Database naming conventions, despite SQL having been around for decades, are ad hoc. When moving from project to project, you often have to learn their particular quirks about database design and naming. This is because most developers don't understand databases. In fact, with my years of hiring developers, only a handful of times have I met developers who can properly normalize a database, even amongst those with strong SQL skills.
The database, for many developers, is an afterthought. It's just some place to save your data until the important (*cough*) work is done.
But this article isn't about database normalization. If you want to learn more, here's a short talk I gave which explains the basics.
Instead, when you have a working database, the question we want to know is "what standards can we apply which make it easier to use that database?" If these standards were to be widely adopted, databases would be easier to use because you wouldn't have to learn and remember a new set of standards every time you work with a new database.
Let's get this out of the way quickly. I routinely see database examples online where we see table names like
customer_orders. Which should you use? You probably want to use whatever standard is already in place, but if you're creating a new database, I recommend
using_undercores for accessibility. The words "under value" have a different meaning from the word "undervalue", but the former, with underscores, is always
under_value, while the latter is
undervalue. With CamelCase, it's
UnderValue which, since SQL is case-insensitive, are identical. Thus, underscores help reduce ambiguity.
Underscores also improve accessibility. If you have vision problems and are constantly playing around with fonts and sizes to distinguish words, the underscores are much easier to read. And CamelCase is anecdotally harder to read for people for whom English isn't their first language.
That being said, this is a personal preference and not a strong recommendation. Many people love their CamelCase and this quickly becomes a "tabs versus spaces" debate (e.g., a waste of time).
Plural or Singular Tables?
There's long been a huge debate amongst experts in database theory about whether or not database tables should be singular (
customer) or plural (
customers). Without going into the theory, let me cut the Gordian Knot with a healthy dose of pragmatism: plural table names are less likely to conflict with reserved keywords.
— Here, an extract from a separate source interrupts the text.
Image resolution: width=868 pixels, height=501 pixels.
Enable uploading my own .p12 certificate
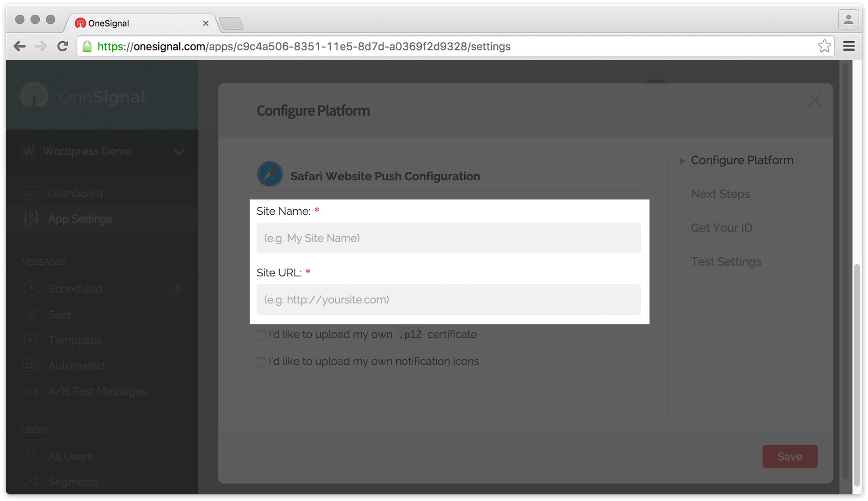261,335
Do you have users? SQL has a
user reserved word. Do you want a table of constraints?
constraint is a reserved word. Is
audit a reserved word but you want an
audit table? By simply using the plural form of nouns, most reserved words won't cause you grief when you're writing SQL. I've even tripped up PostgreSQL, which has an excellent SQL parser, when I've had a
user table and later, an ORM automatically aliased that to
user (yes, the same name) and PostgreSQL got confused.
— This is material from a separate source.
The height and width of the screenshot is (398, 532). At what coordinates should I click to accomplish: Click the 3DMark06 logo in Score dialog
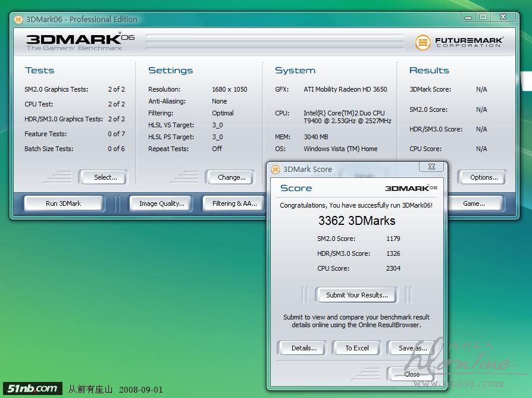tap(411, 188)
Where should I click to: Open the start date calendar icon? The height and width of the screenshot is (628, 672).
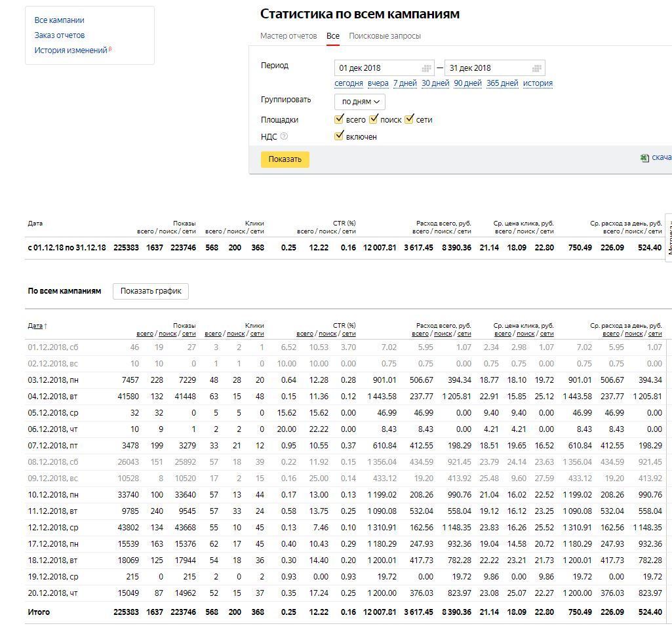[x=427, y=68]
Just use plural names and you're far less likely to have a collision.
Don't name the primary key column
This is a sin I've been guilty of for years. When working with a client in Paris, I had a DBA complain when I named my id columns
id. I, a mere developer, thought our DBA—who was a very good DBA—was just being pedantic. After all, the
customers.id column is unambiguous, but
customers.customer_id is repeating information.
And later I had to debug the following from the Tau Station MMORPG:
SELECT thread.* FROM email thread JOIN email selected ON selected.id = thread.id JOIN character recipient ON recipient.id = thread.recipient_id JOIN station_area sa ON sa.id = recipient.id JOIN station st ON st.id = sa.id JOIN star origin ON origin.id = thread.id JOIN star destination ON destination.id = st.id LEFT JOIN route ON ( route.from_id = origin.id AND route.to_id = destination.id ) WHERE selected.id = ? AND ( thread.sender_id = ? OR ( thread.recipient_id = ? AND ( origin.id = destination.id OR ( route.distance IS NOT NULL AND now() >= thread.datesent + ( route.distance * interval '30 seconds' ) )))) ORDER BY datesent ASC, thread.parent_id ASC
(As an aside, yes, I really am that careful about my SQL formatting)
Do you see the problem? If the SQL had used full id names, such as
station_id, the bugs would have stood out like a sore thumb while I was typing out this SQL, not later when I was trying to figure out both what I did wrong and why I don't drink as much as I should.
And by request of a few people who couldn't see the errors, here's the SQL after it's corrected. It's very clear that
station_area_id are probably not valid comparisons. If SQL had a decent type system, this SQL would not even have compiled.
SELECT thread.* FROM email thread JOIN email selected ON selected.email_id = thread.email_id JOIN character recipient ON recipient.character_id = thread.recipient_id -- station_area_id = character_id is probably wrong JOIN station_area sa ON sa.station_area_id = recipient.character_id -- station_id = station_area_id is probably wrong JOIN station st ON st.station_id = sa.station_area_id -- star_id = email_id is probably wrong JOIN star origin ON origin.star_id = thread.email_id JOIN star destination ON destination.star_id = st.star_id LEFT JOIN route ON ( route.from_id = origin.star_id AND route.to_id = destination.star_id ) WHERE selected.email_id = ? AND ( thread.sender_id = ? OR ( thread.recipient_id = ? AND ( origin.star_id = destination.star_id OR ( route.distance IS NOT NULL AND now() >= thread.datesent + ( route.distance * interval '30 seconds' ) )))) ORDER BY datesent ASC, thread.parent_id ASC
Do yourself a favor and use full names for IDs. You can thank me later. Your DBAs will thank you now.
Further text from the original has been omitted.